» **Exercise data**:

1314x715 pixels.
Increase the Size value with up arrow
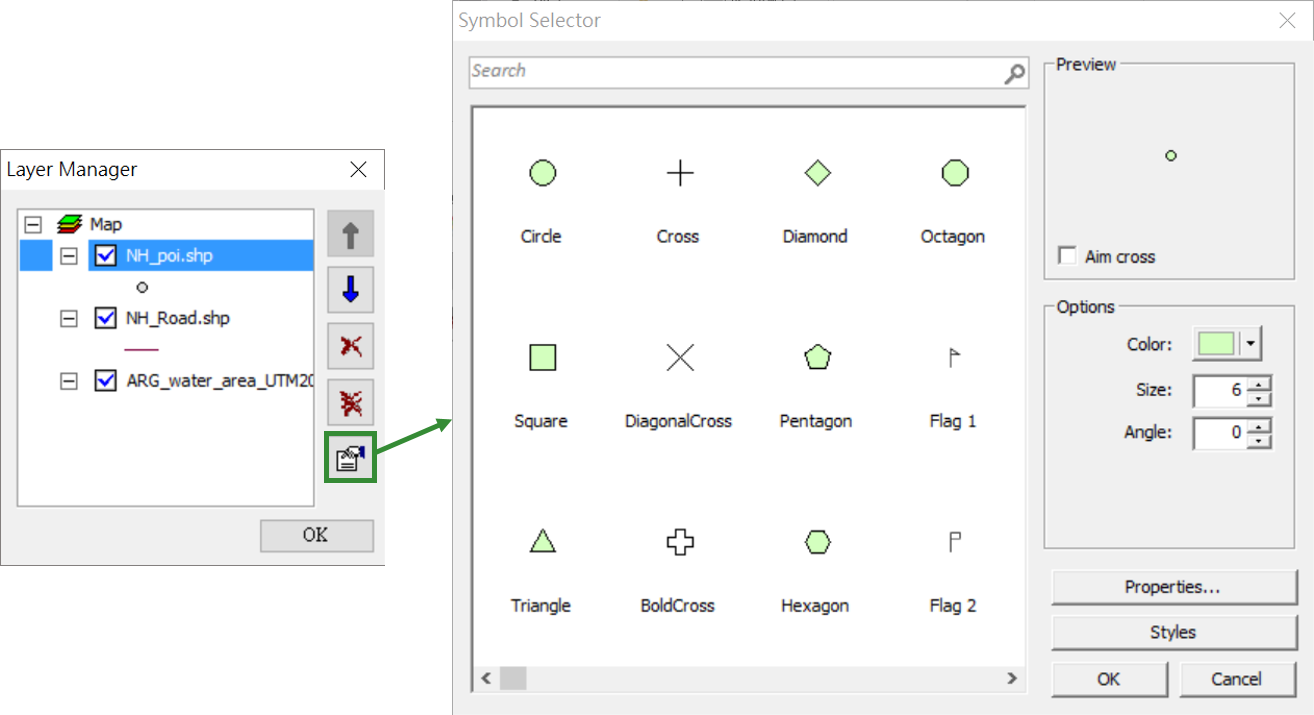pyautogui.click(x=1262, y=383)
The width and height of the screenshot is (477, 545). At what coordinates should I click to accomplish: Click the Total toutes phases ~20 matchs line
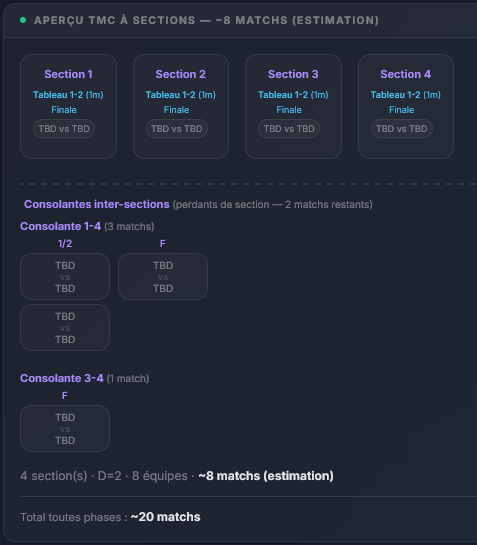pyautogui.click(x=110, y=517)
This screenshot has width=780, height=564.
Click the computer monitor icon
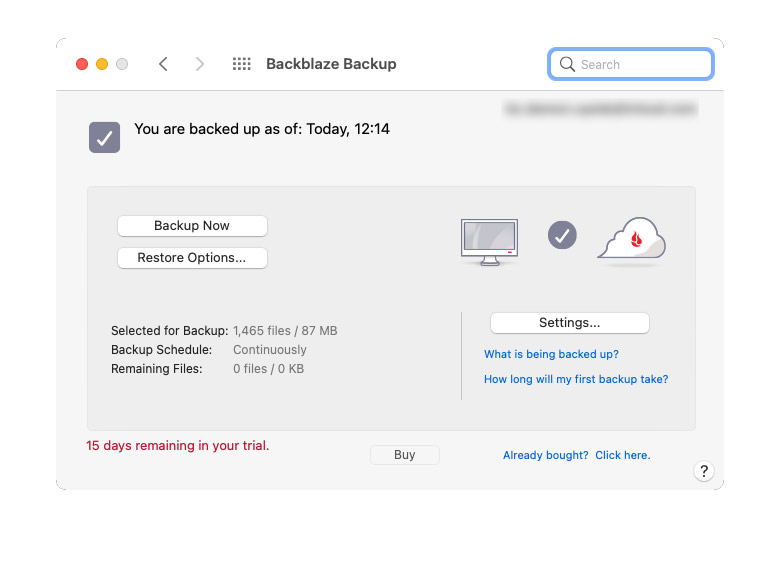coord(489,241)
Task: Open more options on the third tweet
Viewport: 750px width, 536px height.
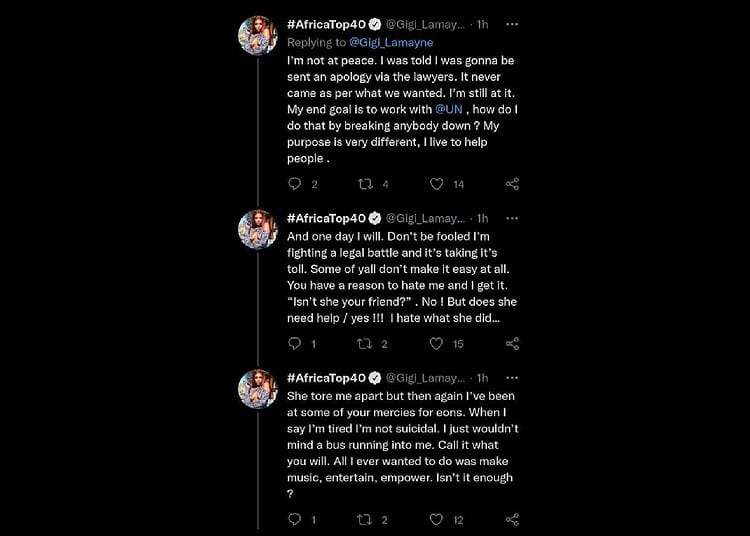Action: pos(512,378)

» **Description of the task**: Restate all of the material word for word, leaving every picture out.

» **Response for this exercise**:
1314x715 pixels.
Increase the Size value with up arrow
pyautogui.click(x=1262, y=383)
The width and height of the screenshot is (477, 545). At what coordinates should I click to accomplish: Click the Total toutes phases ~20 matchs line
pyautogui.click(x=110, y=517)
This screenshot has width=780, height=564.
Click the computer monitor icon
coord(489,241)
Task: Open more options on the third tweet
Viewport: 750px width, 536px height.
Action: pos(512,378)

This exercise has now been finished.